Repeat the records below verbatim, and do not copy their pictures.

= Supplied material =
+ + + + + + +
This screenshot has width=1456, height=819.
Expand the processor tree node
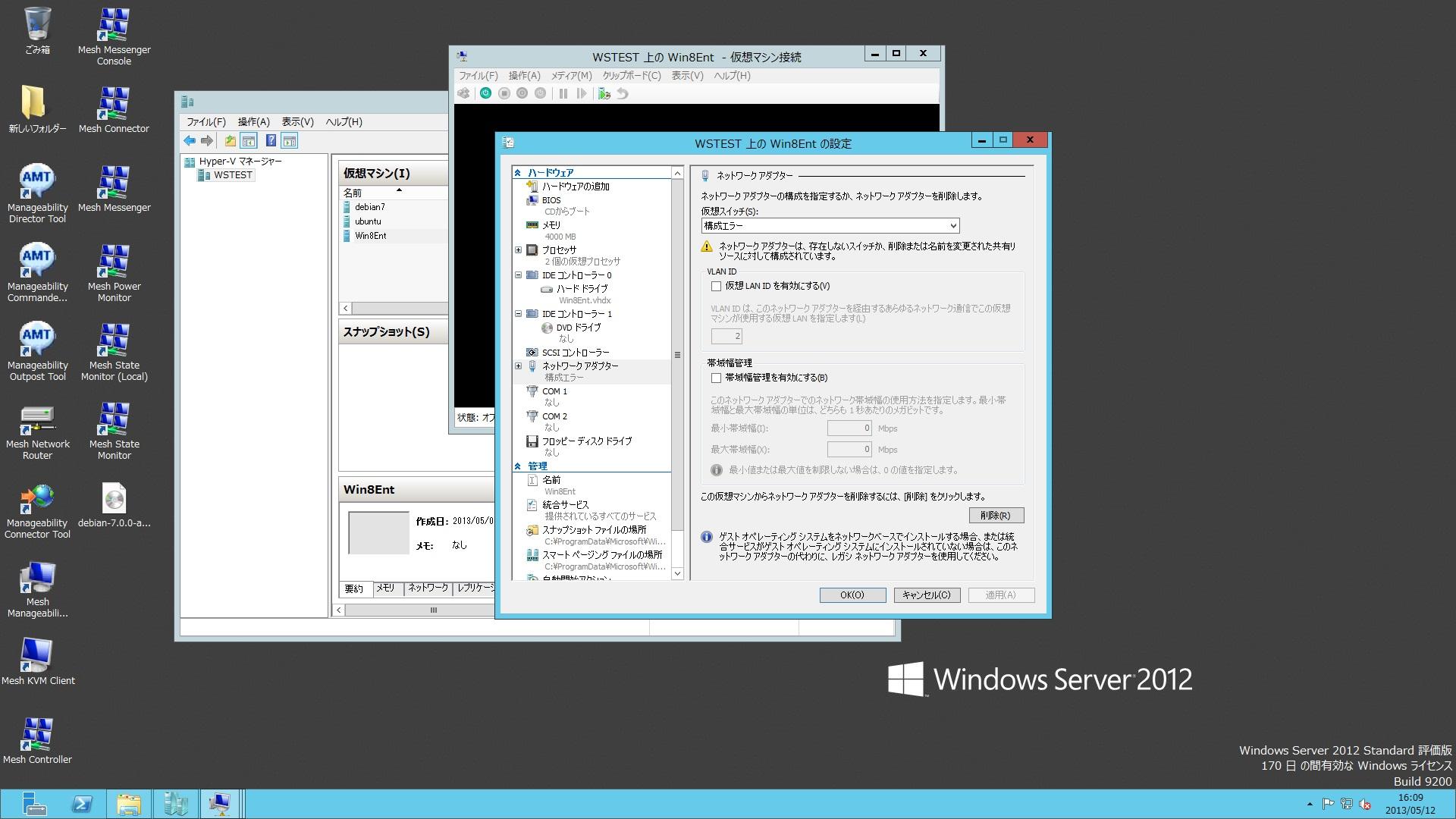[x=519, y=250]
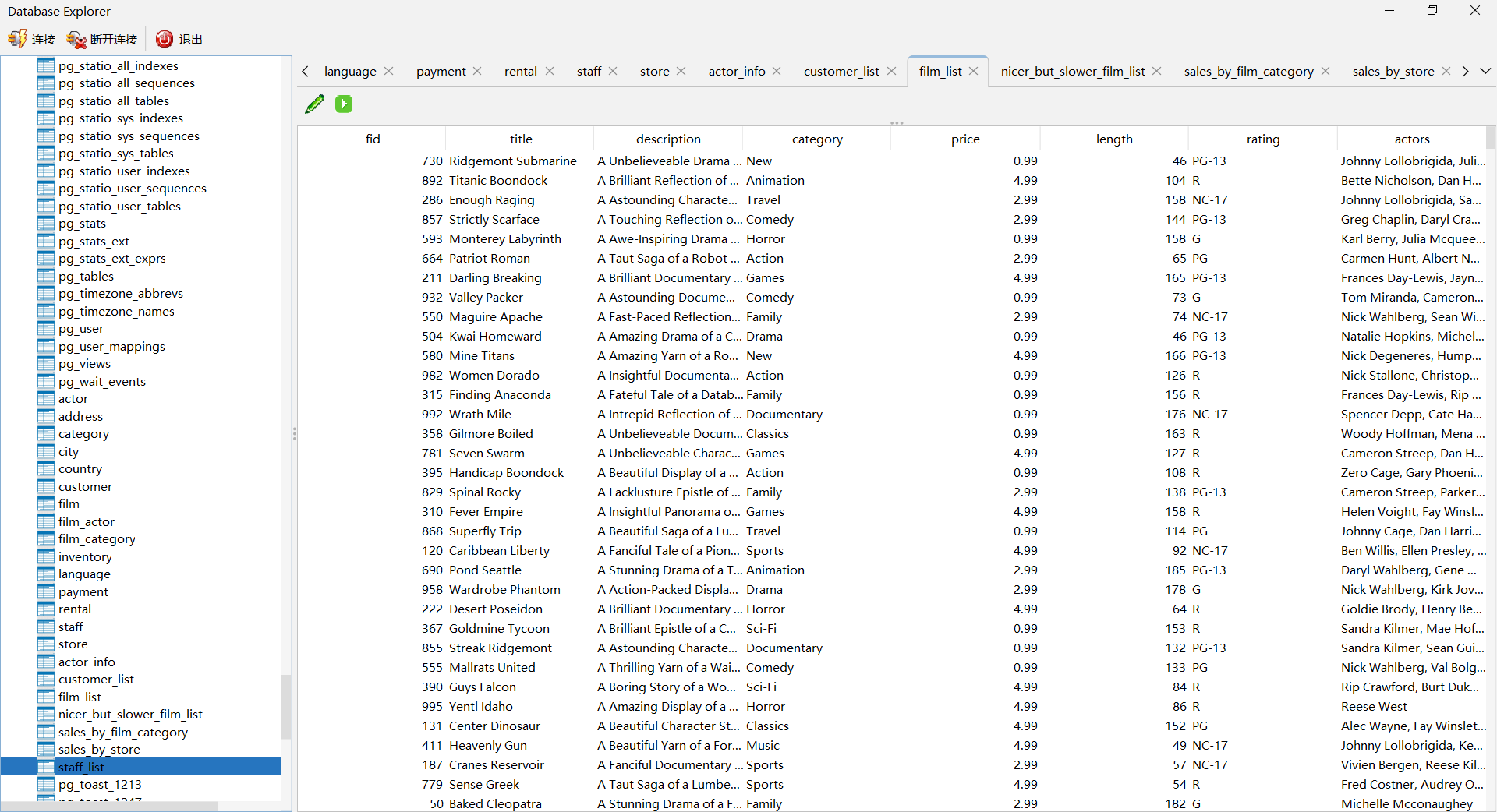Click the table icon beside pg_views
Image resolution: width=1497 pixels, height=812 pixels.
pyautogui.click(x=47, y=363)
+ + + + + + +
= Answer space =
This screenshot has width=1456, height=819.
Expand the processor tree node
[x=519, y=250]
Click the table icon beside pg_views
Image resolution: width=1497 pixels, height=812 pixels.
pyautogui.click(x=47, y=363)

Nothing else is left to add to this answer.